Locating a fire’s point of origin is critical to determining how it started and can quickly offer up clues. A fire that tracks back to a backyard fire’s debris probably spread accidentally. A fire sitting alone in 100 acres of wildland with no roads in sight is likely a lighting strike or a naturally caused fire. (Lightning dates and times can then be checked against lightning detection systems.) A single blaze that started at the edge of woods could be an improperly extinguished campfire. But finding a sudden rash of fires in a location where usually there are none is definitely a red flag, a sign that an arsonist could be at work.

Investigating suspicious fires falls to fire investigators like Steensland or law enforcement officers like Calore, and immediately these experts realize that they have a serial arsonist on their hands, they start looking for patterns and scrutinizing all the tiny details of several fires. Steensland hones in on four key areas: “Geospatial, chronological, target selection and modus operandi — identifiable elements, like ignition devices or cigarette butts.” Basically, it’s where and when, what was set on fire and with what.

In South Carolina, Calore finds that serial wildfire arsonists tend to light fires in clusters and to favor wooded areas with two-lane roads. They commonly set small roadside fires, either on the shoulder or just near the edge of the woods. “And by lighting a fire just over the crest of a hill or just around the bend in a road,” he noted, “it affords a little visual protection for the arsonist if someone drives by.”

Raymond Oyler, the mechanic who set at least 23 fires including the Esperanza, Calif., fire that killed five firefighters, is an example of arsonists who start small and accelerate. “Prior to that, his fires were mostly small, but the investigators had been amassing a large amount of evidence, including his DNA,” Steensland recalled. Oyler’s DNA was found in saliva on two cigarette butts plucked from earlier fire scenes. “When he did the Esperanza Fire, they were close to making an arrest based on the previous fires. If only they had …”

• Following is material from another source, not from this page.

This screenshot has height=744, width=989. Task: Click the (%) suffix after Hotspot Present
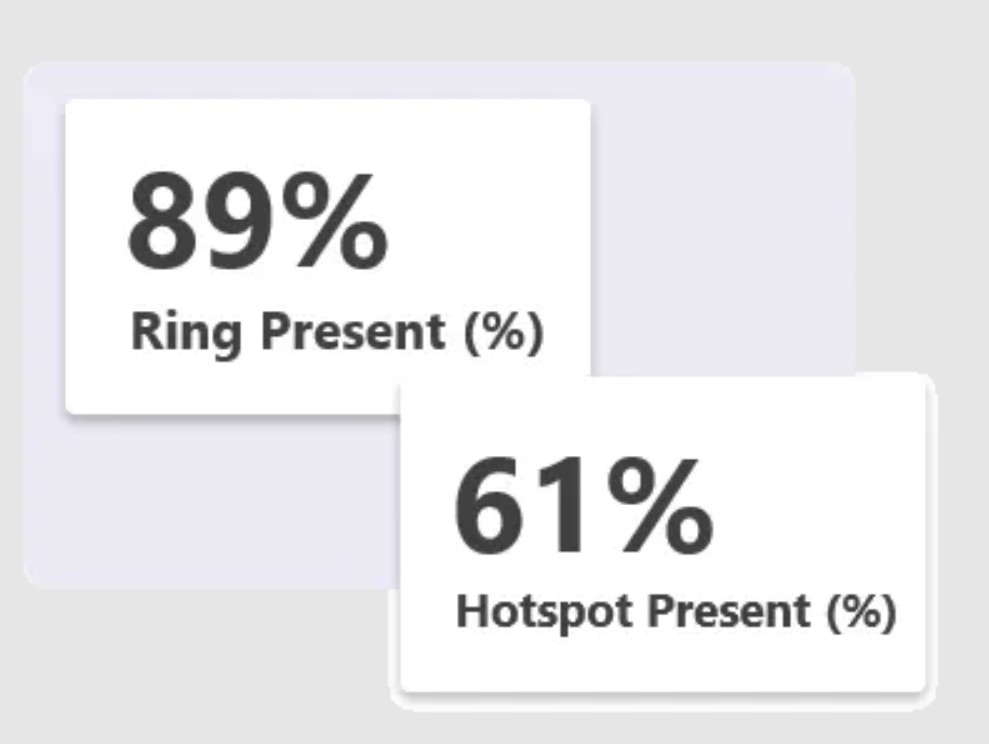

Arsonists are disproportionately the first to call to report a fire, or in the case of firefighter arsonists (and yes, there are firefighter arsonists), the first to respond to a fire, and a sharp investigator will notice. Their inability to resist hovering nearby to watch provides another opportunity for investigators. The definition of “nearby” is different with rural fires, though. An arsonist might find a vantage point a half a mile or more from the blaze, perhaps on an adjoining ridge. So, investigators cruise such locations, recording license plate numbers.

Like their city counterparts, wildland investigators look for tire tread impressions or footprints in dirt and any items left behind. Calore typically walks half a mile in each direction, scrutinizing the edge of the brush equidistant from the road to where the first device was found. Often, he’ll find several more matches or devices along the way, possibly tossed aside after failing to ignite properly.

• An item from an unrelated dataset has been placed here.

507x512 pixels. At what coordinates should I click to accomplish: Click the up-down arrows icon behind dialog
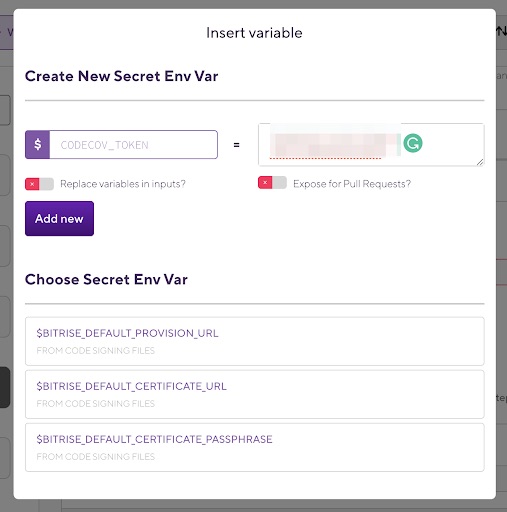[x=501, y=32]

Some arsonists carry away their fire-starting tool, which is often a cigarette lighter. Matches, lighters and cigarettes commonly factor into makeshift incendiary devices. Time-delay devices are sometimes found at the scene, too. “Typically, that’s what we call a slow match,” Steensland explained, “a cigarette stuck in a matchbook or wrapped with matches and thrown out of the window of a moving vehicle.”

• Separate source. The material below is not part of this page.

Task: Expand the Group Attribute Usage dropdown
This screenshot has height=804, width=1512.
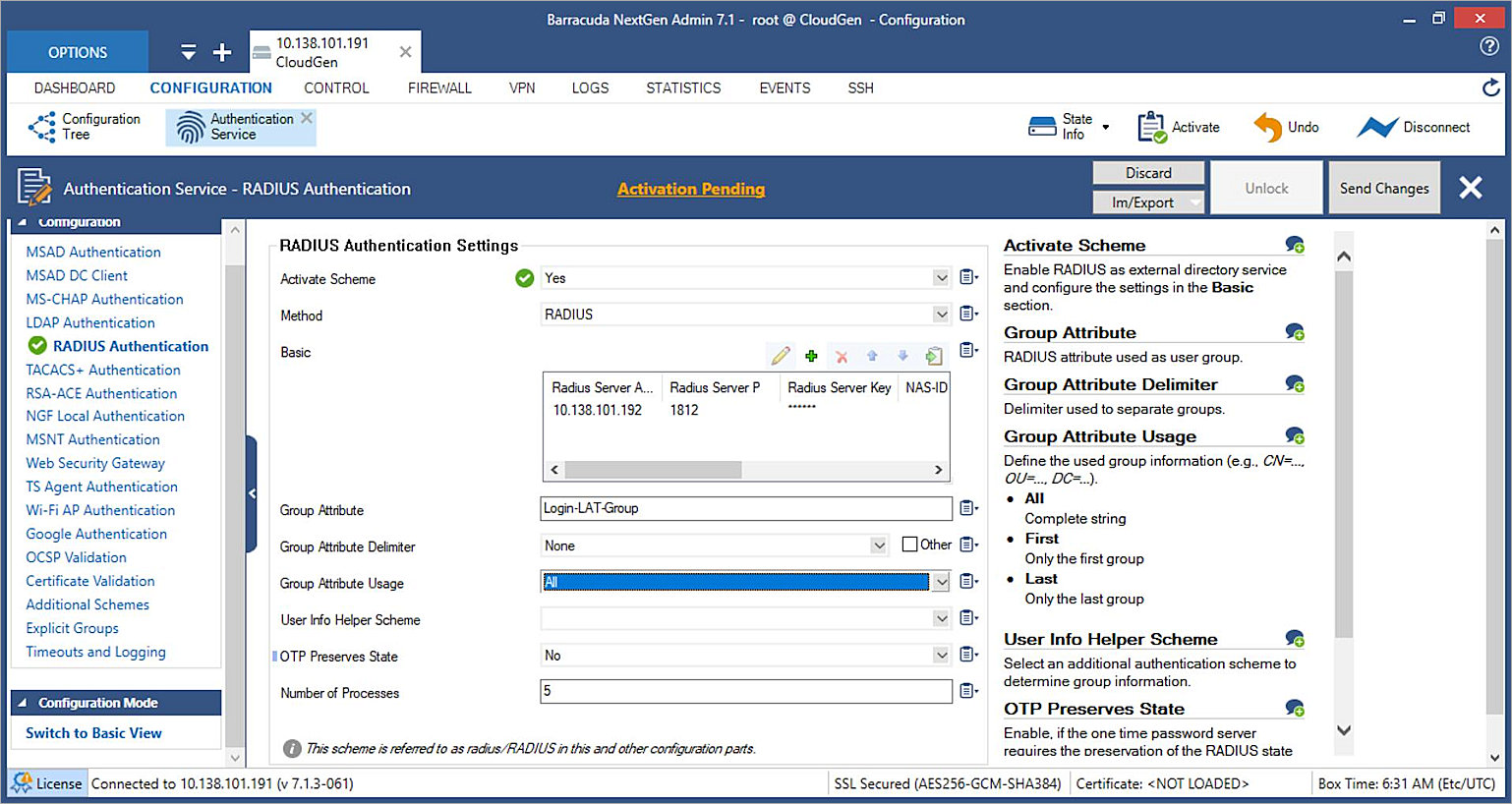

Matches are often attached to cigarettes with rubber bands, tape, wire, string, thread or glue. Yet, cigarettes don’t burn well and can be found virtually intact after a fire. And, if an arsonist leaves behind even one match, investigators may well find it because a fire’s point of origin often won’t consume an entire match, only its outer layers.

Arsonists have their own rituals, and Steensland recalls one who routinely consumed a few beers before starting a fire. “He’d park a short distance up the road, have the beers, then drive down and light the fires. We were able to recover fingerprint evidence off of those beer cans. So we don’t limit ourselves to the immediate fire area.”

Once a pattern of serial arsons is recognized, things can move fast. Surveillance people are brought in, hidden cameras set up. “If the guy lights within that area we are watching, we can usually identify him within no more than two fires,” said Steensland.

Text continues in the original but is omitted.